The new line, unveiled Wednesday, adds three new positions, bringing the total headcount to 58.
At the facility, Circular Services collects food scraps and yard waste from municipalities and businesses, then uses an anaerobic digester to process the material into Class I renewable energy and compost.
The site’s overall processing capacity remains at roughly 40,000 tons of food scraps and 500,000 cubic yards of green waste per year. The expansion creates a way to package the material for commercial buyers, with output capped at 3 million bags annually.
Bagged products are already on shelves at ShopRite, Caraluzzi's Markets, E.R. Hinman & Sons and Animal Pet House & Garden Center, and through the Housatonic Resource Recovery Authority, the company said.
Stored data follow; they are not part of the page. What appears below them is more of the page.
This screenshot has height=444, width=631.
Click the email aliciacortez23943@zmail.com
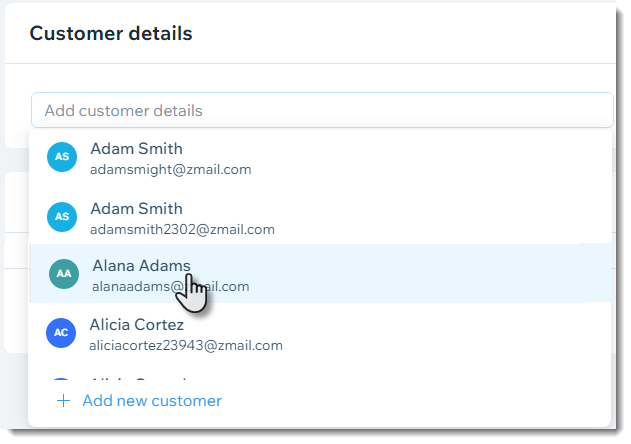(x=186, y=345)
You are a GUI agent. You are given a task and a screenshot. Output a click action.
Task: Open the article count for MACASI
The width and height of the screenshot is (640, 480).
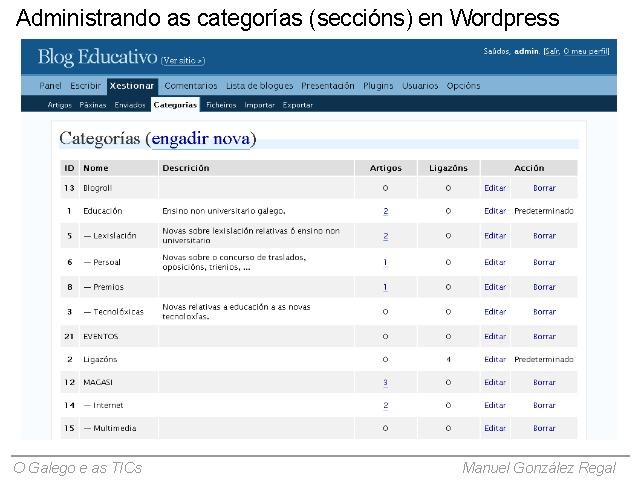(x=385, y=382)
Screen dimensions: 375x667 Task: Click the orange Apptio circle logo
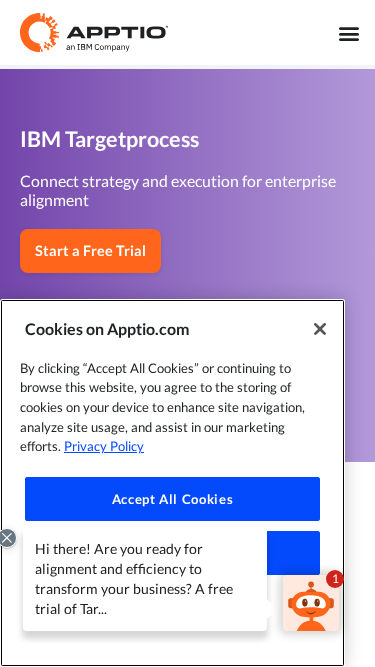pos(40,32)
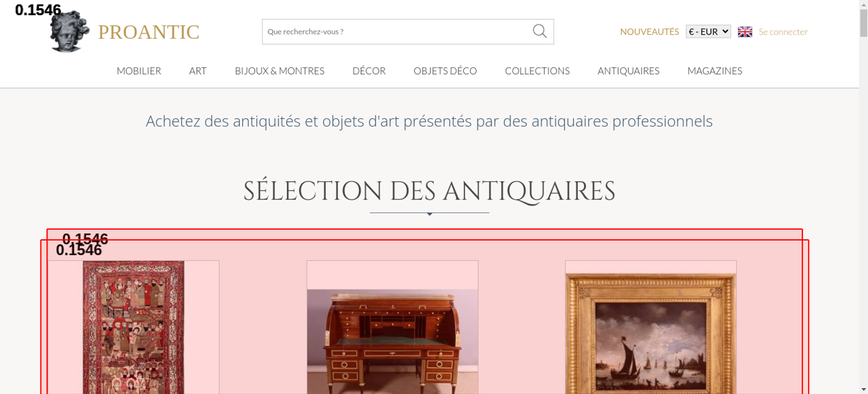Open the DÉCOR menu
Image resolution: width=868 pixels, height=394 pixels.
(x=369, y=71)
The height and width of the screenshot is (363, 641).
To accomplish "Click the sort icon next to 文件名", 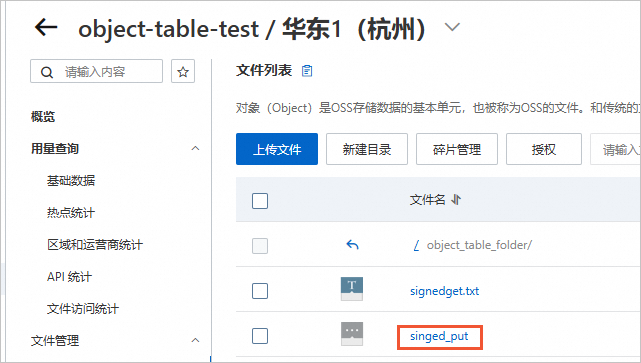I will point(456,200).
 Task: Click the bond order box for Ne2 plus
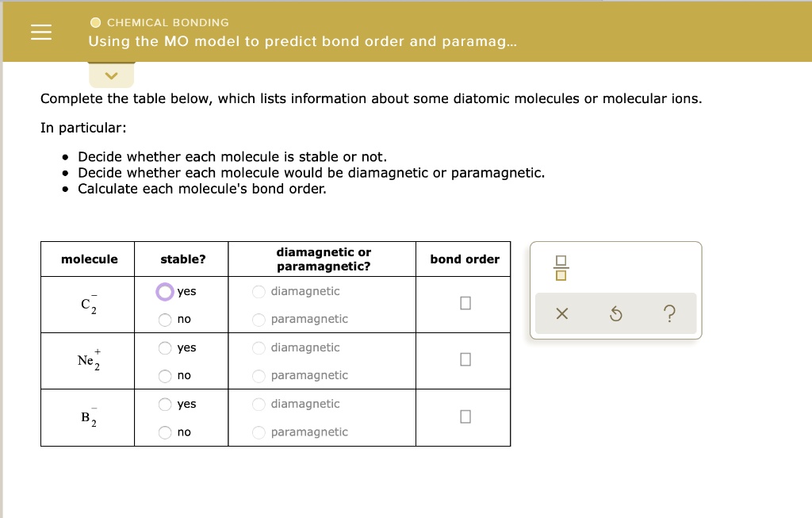tap(465, 359)
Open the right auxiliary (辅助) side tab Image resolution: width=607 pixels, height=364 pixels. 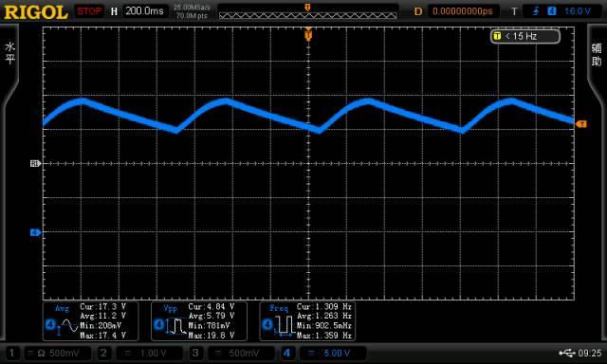(x=597, y=54)
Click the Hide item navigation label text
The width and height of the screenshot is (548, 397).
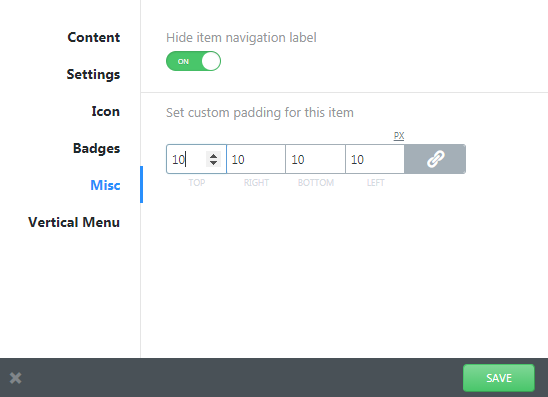pyautogui.click(x=241, y=37)

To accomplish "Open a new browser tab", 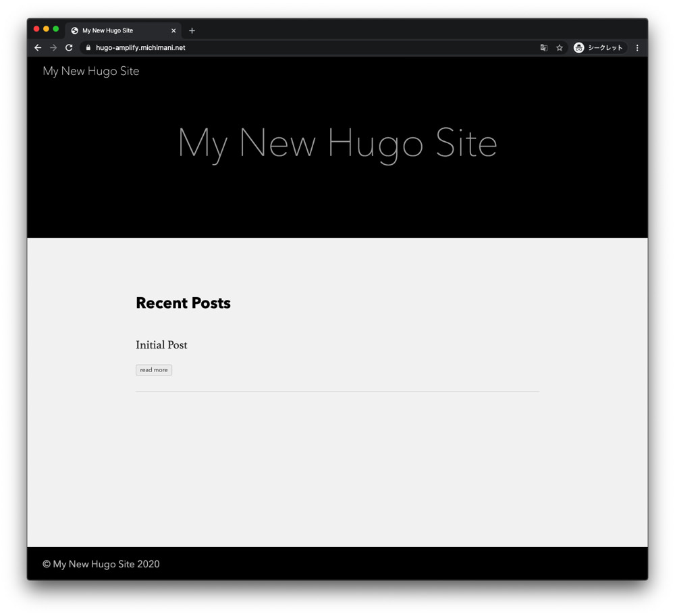I will [x=192, y=30].
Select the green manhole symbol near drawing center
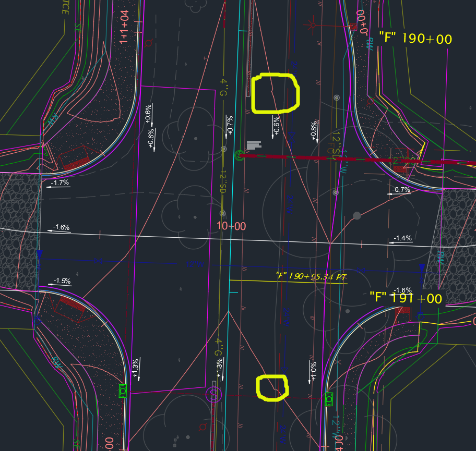The width and height of the screenshot is (476, 451). (x=240, y=156)
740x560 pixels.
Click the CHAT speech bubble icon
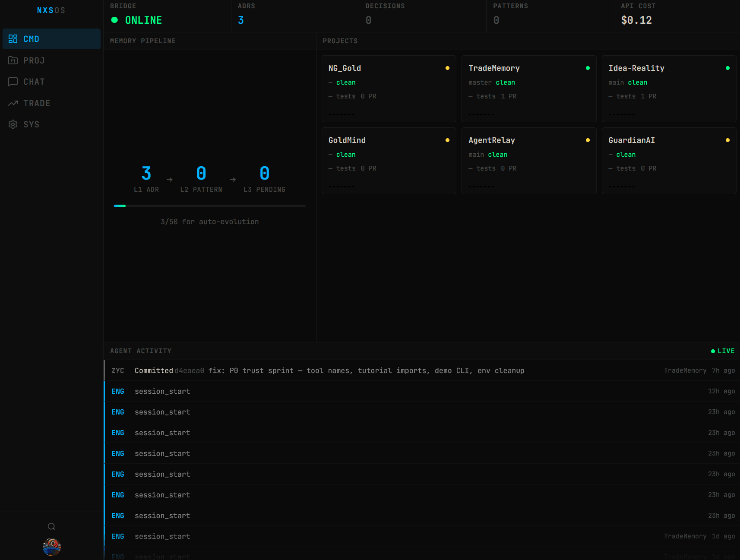pos(13,82)

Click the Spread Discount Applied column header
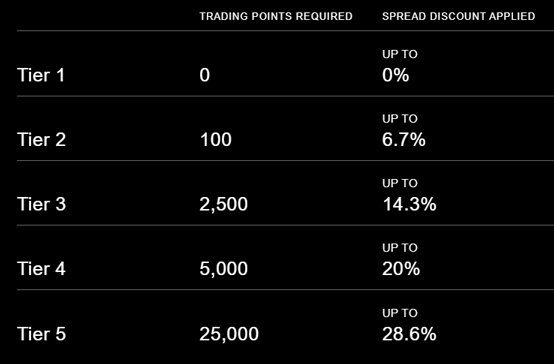(459, 16)
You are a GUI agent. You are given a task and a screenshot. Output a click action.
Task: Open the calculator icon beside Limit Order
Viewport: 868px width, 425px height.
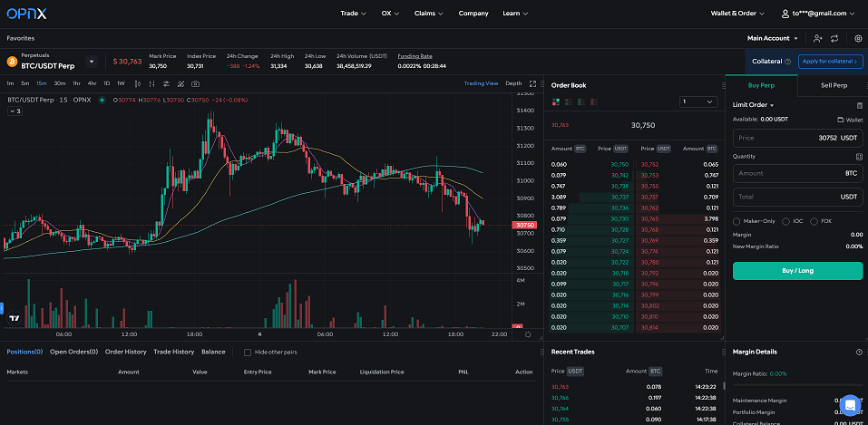pyautogui.click(x=859, y=105)
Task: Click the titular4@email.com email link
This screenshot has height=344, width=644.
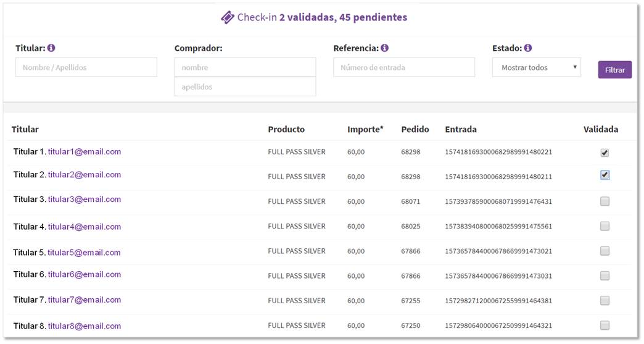Action: [85, 227]
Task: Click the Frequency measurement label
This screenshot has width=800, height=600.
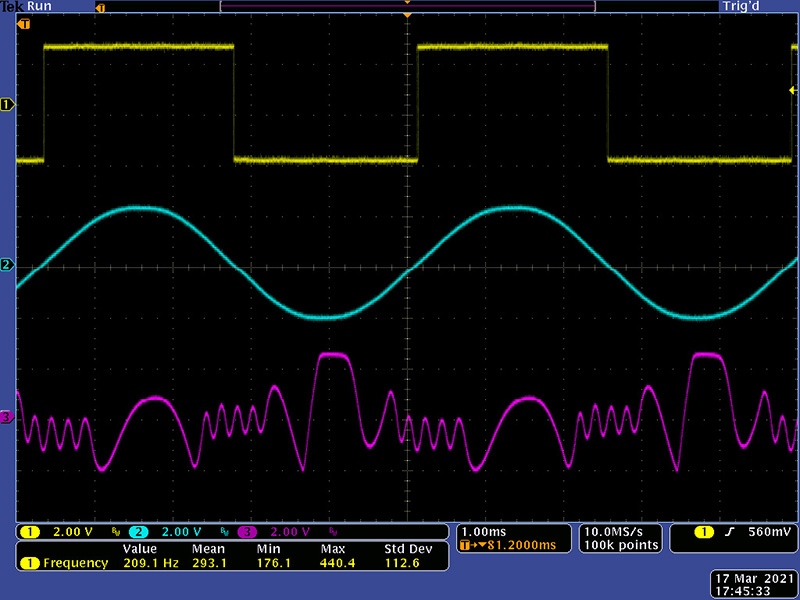Action: point(75,563)
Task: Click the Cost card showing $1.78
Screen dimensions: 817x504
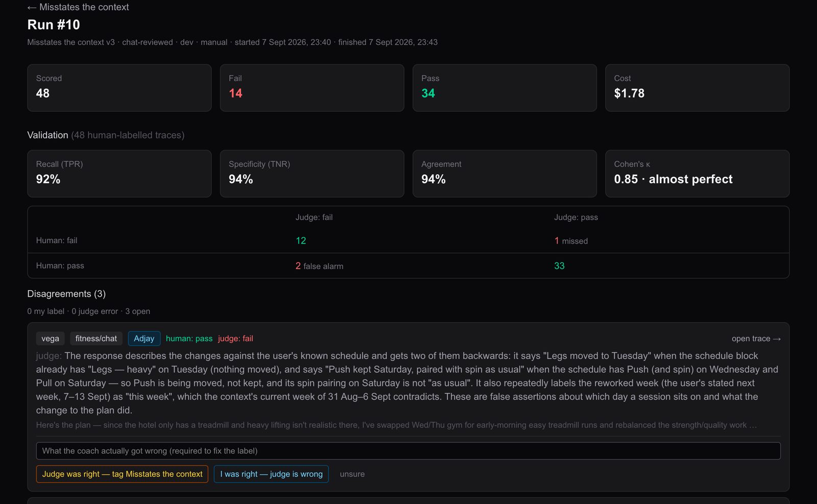Action: coord(698,88)
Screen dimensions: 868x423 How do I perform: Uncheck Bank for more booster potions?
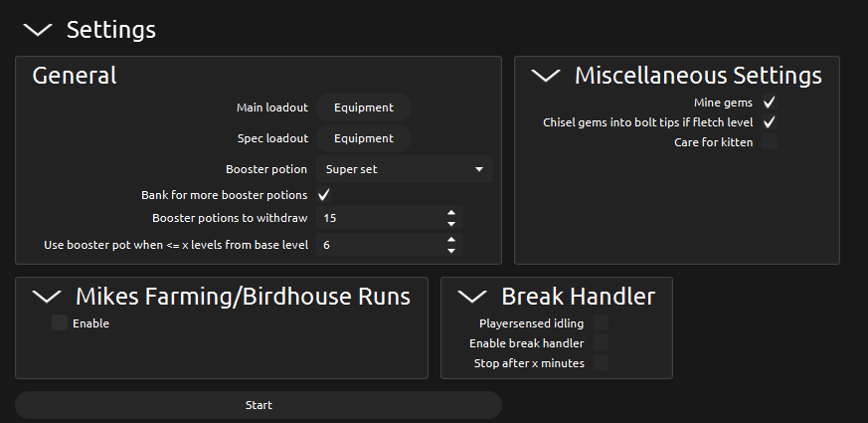tap(324, 195)
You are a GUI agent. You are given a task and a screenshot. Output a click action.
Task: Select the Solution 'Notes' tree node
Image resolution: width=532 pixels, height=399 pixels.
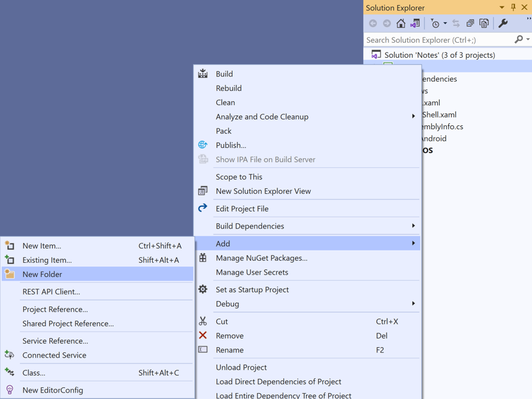click(439, 55)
Circular Services also produces private-label compost and soils for larger regional retailers and continues to sell to about 6,000 customers who buy material by the yard onsite. The campus is open to walk-in buyers Monday through Friday from 7 a.m. to 4 p.m. during the spring and fall.
Formerly known as Quantum Organics, the site is Connecticut’s largest and longest-running organics processing facility and home to what the company describes as the largest anaerobic digester in the Northeast.
Power produced on-site flows back to the grid through a virtual net metering arrangement with Eversource, with credits applied to Town of Southington municipal buildings and the local wastewater treatment plant.
State and local officials, including Gov. Ned Lamont, Department of Energy and Environmental Protection Commissioner Katie Dykes and Southington Town Manager Alex Ricciardone, attended a ribbon-cutting last week. The Connecticut Green Bank financed half the project's capital costs, according to the company.
“This new facility in Southington expands on Connecticut’s overall goals of creating a cleaner, more efficient, and most cost-effective waste stream while generating energy for our communities,” Lamont said. “The work being done here is good for the environment, good for the grid, and supports local jobs.”
Organic material accounts for roughly 40% of the state’s overall waste stream, and Connecticut’s Commercial Organics Recycling Law has pushed large food-waste generators to divert that material from landfills and incinerators. Dykes said the new line advances those goals as in-state disposal capacity tightens and tipping fees climb.
“Circular Services has long been a great partner in that effort, supporting organics diversion from the waste stream, and transforming that diverted material into useful byproducts such as energy and nutrient-rich soil, compost, and mulch,” Dykes said.
The company operates more than 35 recycling and organics processing facilities nationwide, including nine composting sites.